Sunday, January 8, 2012

Obama aims to unfreeze federal pay in 2013 budget (Reuters)

WASHINGTON (Reuters) ? President Barack Obama will propose lifting a federal pay freeze in his upcoming budget plan to give government employees a 0.5 percent salary rise, a White House official said on Friday.

The increase, which would end a two-year freeze imposed in 2010, will be outlined in the president's 2013 budget, according to an official in the White House's budget office. The budget is expected to be released in early February.

"A permanent freeze is not good policy," the official said, noting the impact of the two-year pay hold-down on the 2 million civilian workers on the federal payroll.

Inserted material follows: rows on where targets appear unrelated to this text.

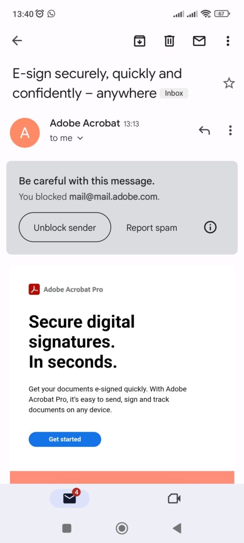Switch to the Meet video tab
Viewport: 244px width, 543px height.
(x=174, y=499)
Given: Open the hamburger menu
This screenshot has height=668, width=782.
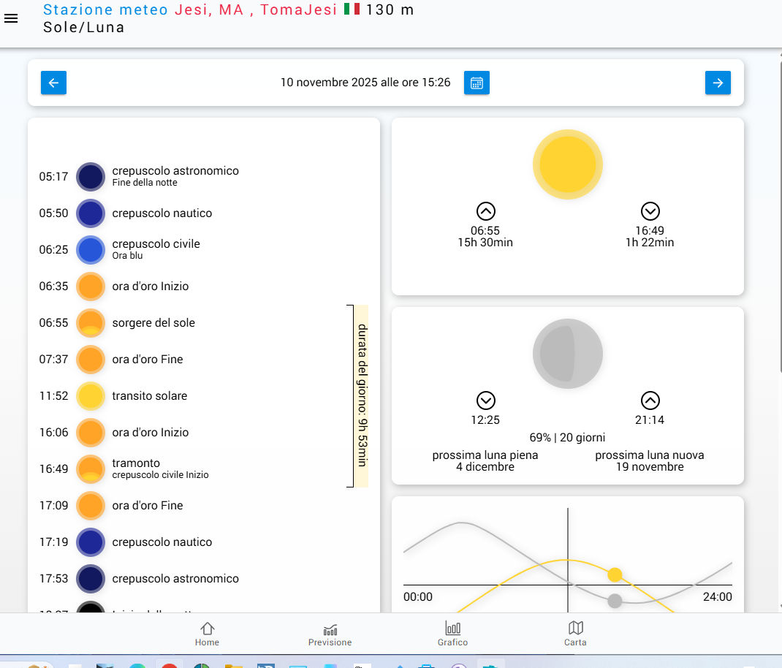Looking at the screenshot, I should tap(11, 18).
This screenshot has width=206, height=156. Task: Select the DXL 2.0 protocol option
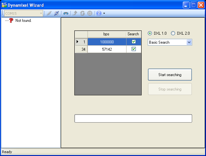(x=173, y=33)
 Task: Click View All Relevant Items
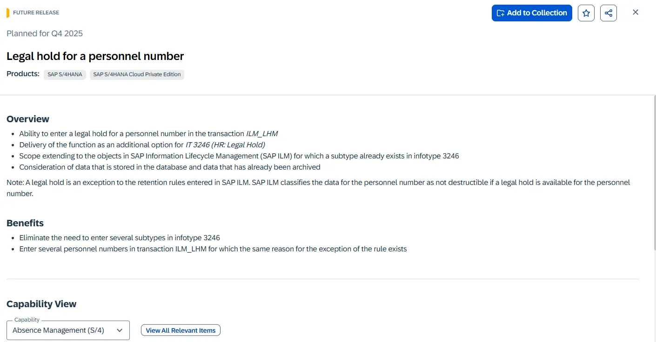click(x=181, y=330)
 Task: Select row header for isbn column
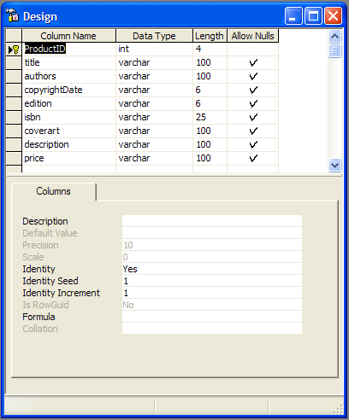point(14,117)
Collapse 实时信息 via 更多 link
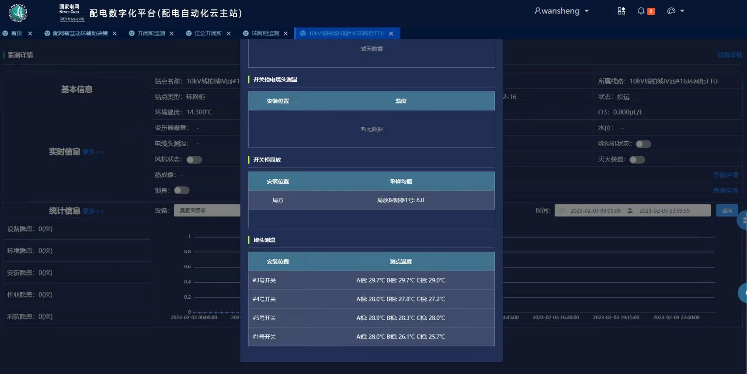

"There are tight constraints on our spending and we're trying to find the best way to accommodate those pressures," the official said.

With his proposal, which requires lawmakers' approval, Obama is challenging Republicans in Congress who have sought to extend the pay freeze through September 2013.

Republicans want to use the estimated $26 billion savings to help cover the $120 billion cost of extending a payroll tax cut through the end of this year.

Democrats in Congress have opposed saddling federal workers with another annual pay freeze, but they have signaled a willingness to consider Republican proposals that would trim some pension benefits for federal workers to help cover the cost of the payroll tax cut.

In coming weeks, Democrats and Republicans in Congress will try to reach a deal on extending the payroll tax cut through the rest of this year. They face a February 29 deadline, when a stop-gap measure enacted late last month amid deep divisions among Republicans, expires.

There is a range of ideas under negotiation, in addition to freezing federal pay, to offset the cost of extending the payroll tax reduction.

Obama's 0.5 percent pay increase proposal compares with a 1.7 percent pay raise for fiscal 2013 mandated under the law - unless the president takes action to change it.

That statutory increase reflects private-sector wage growth measured by the employment cost index.

A second White House official said that only raising pay by 0.5 percent would save $2 billion in 2013, compared with having wages go up by the statutory amount. The incremental cost of increasing wages by 0.5 percent versus leaving them frozen would be $800 million in 2013, that official said.